Особенно болезненно эти процессы переживаются у нас в гуманитарном образовании, прежде всего в изучении национальной литературы или истории, которые традиционно воспринимается как обладающие некой «вечной» и «абсолютной» ценностью, так что любой разговор об их конвертации во что-то материальное или хотя бы о понятной прагматике («зачем мне все это?») считается чем-то позорным. В лучшем случае говорят о том, что «трудное чтение» формирует «нейронные связи» (после чего специалисты в области нейропсихологии хватаются за сердце), дает человеку «национальный культурный код» для понимания других представителей своей культуры (о том, что литературу тут путают с учебником литературы, мне уже приходилось писать), наконец, просто отличает «культурного человека» от «быдла» (аристократическая модель культуры detected).
«Ребята, вы закончили школу, вы получили здесь духовность…» – заявил моим выпускникам один из родителей в своей поздравительной речи еще конце 90-х – и я тогда еще задумался, что же это за «духовность», которую можно получить как приз в конце трудного пути, но вот что с нею делать – не всегда понятно. Владимир Сорокин тогда же высмеял ее в образе «голубого сала» – но «приличные люди», как известно, Сорокина не читают, да и по мне – легко глумиться над замшелыми представлениями о «духовности», гораздо важнее подумать о том, что действительно дает начитанному человеку его богатый читательский опыт, если в его багаже немало выдающихся литературных произведений или исторических сочинений и он хорошо разбирается в них.
Быть учеными или хотя бы учителями и производить новую «духовность», транслируя ее следующим поколением – удел немногих, а вот зачем всем остальным зубрить исторические даты или стихи Пушкина?
Попытка задать этот вопрос несколько лет назад коллегам-словесникам была встречена в основном неприязненно: одни высказались в духе «если надо объяснять, то ничего объяснять не надо», другие – что результаты литературного образования – отсроченные, проявляются иногда через 20 лет, и потому ставить вопрос о том, зачем нужно в школе изучать художественную литературу, тем более – говорить, что могут быть какие-то «планируемые результаты» у литературы как школьной дисциплины – недопустимо. Разговора тогда не получилось.
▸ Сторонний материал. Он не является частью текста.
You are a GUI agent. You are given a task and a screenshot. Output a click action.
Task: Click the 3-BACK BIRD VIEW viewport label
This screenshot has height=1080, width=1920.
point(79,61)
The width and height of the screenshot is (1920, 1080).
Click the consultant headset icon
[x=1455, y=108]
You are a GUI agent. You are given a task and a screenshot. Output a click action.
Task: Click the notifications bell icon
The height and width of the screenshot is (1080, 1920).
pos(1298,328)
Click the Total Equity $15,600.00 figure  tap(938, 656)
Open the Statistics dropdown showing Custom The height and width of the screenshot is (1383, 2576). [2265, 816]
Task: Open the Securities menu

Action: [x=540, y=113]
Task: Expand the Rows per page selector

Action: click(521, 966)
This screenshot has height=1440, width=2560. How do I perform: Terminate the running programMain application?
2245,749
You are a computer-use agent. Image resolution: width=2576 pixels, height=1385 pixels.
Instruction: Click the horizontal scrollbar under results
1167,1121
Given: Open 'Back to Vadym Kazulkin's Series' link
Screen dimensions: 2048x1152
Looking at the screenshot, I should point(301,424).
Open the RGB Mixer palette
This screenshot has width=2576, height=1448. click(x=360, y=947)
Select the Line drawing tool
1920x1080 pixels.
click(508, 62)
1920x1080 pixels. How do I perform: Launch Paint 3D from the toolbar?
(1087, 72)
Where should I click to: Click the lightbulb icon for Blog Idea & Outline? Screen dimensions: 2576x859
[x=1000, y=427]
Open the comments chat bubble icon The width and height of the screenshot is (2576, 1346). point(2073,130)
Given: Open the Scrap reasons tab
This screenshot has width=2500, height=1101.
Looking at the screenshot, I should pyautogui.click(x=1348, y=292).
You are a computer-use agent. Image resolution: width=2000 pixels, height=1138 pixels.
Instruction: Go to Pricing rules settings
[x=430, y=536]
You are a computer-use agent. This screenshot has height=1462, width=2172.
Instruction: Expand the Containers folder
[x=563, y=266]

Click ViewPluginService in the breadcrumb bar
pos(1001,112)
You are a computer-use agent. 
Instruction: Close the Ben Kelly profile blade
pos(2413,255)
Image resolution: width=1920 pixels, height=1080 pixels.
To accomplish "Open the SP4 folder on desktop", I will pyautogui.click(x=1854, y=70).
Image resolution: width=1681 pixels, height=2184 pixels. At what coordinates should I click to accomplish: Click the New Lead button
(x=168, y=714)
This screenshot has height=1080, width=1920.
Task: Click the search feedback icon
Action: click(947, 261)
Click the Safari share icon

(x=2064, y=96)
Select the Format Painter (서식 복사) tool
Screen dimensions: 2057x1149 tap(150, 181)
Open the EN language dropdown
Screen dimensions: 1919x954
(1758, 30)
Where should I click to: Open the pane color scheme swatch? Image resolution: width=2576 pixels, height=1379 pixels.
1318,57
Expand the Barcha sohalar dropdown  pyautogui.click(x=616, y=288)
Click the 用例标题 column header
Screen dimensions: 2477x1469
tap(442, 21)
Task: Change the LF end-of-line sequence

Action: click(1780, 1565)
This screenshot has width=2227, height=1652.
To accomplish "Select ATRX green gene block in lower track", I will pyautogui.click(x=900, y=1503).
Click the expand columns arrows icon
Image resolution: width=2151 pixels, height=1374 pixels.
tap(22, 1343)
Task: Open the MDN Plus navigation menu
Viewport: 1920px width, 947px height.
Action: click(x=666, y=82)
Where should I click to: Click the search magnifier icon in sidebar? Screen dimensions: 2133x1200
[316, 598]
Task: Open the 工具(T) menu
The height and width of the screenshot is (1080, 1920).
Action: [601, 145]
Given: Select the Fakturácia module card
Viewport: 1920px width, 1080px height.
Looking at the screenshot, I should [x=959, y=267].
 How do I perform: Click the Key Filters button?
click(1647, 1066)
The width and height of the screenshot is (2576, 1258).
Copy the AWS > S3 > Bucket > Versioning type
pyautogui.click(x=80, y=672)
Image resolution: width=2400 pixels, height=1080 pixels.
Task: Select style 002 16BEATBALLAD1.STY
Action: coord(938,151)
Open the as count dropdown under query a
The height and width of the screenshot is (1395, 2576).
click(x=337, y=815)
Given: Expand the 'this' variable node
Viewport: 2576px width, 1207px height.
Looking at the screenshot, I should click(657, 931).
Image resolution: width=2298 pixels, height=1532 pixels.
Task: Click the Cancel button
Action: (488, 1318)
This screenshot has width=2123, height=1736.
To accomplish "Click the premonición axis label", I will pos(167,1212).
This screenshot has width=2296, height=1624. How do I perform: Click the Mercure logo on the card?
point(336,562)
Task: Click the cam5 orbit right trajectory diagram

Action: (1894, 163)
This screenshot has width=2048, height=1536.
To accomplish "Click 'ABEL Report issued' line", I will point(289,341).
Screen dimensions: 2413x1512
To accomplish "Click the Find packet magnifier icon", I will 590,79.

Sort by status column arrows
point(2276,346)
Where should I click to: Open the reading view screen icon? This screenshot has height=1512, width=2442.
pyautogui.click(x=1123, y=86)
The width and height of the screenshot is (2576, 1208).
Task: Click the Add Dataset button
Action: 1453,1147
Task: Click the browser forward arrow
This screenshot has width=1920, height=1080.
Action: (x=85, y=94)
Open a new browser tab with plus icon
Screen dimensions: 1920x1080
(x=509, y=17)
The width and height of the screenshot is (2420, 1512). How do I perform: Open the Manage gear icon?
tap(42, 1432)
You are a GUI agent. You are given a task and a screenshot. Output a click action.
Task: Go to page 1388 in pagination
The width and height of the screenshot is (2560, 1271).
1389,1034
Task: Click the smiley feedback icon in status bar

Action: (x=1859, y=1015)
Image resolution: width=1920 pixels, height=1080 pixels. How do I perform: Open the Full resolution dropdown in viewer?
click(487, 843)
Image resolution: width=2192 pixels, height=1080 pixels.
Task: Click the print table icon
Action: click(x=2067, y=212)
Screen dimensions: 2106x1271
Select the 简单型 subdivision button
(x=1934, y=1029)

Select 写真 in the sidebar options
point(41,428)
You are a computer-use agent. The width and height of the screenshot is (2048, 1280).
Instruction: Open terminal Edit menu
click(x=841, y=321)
И разгоревшийся в последнее время скандал вокруг попытки Минобра пропихнуть «обновленную» версию Стандарта, в котором в разделе «Литература» главной целью стоит «знание содержания изученных произведений», вновь возвращает нас к тому же разговору о «духовности»: в чем она заключается? чем измеряется? что дает человеку?
Действительно ли, как заявил один деятель культуры, «человек, который не прочитал “Мертвые души”, не может считаться русским человеком»?
Связано ли оно как-нибудь с повседневным чтением современного «буржуазного» читателя – или оно вообще не о чтении, а о чем-то более важном и ценном? Ответить на все эти вопросы в небольшой колонке мне не по силам – да и не уверен я, что знаю правильный ответ. Но не думать над ними оказывается невозможным – и «битва за Стандарт» лишний раз об этом напоминает.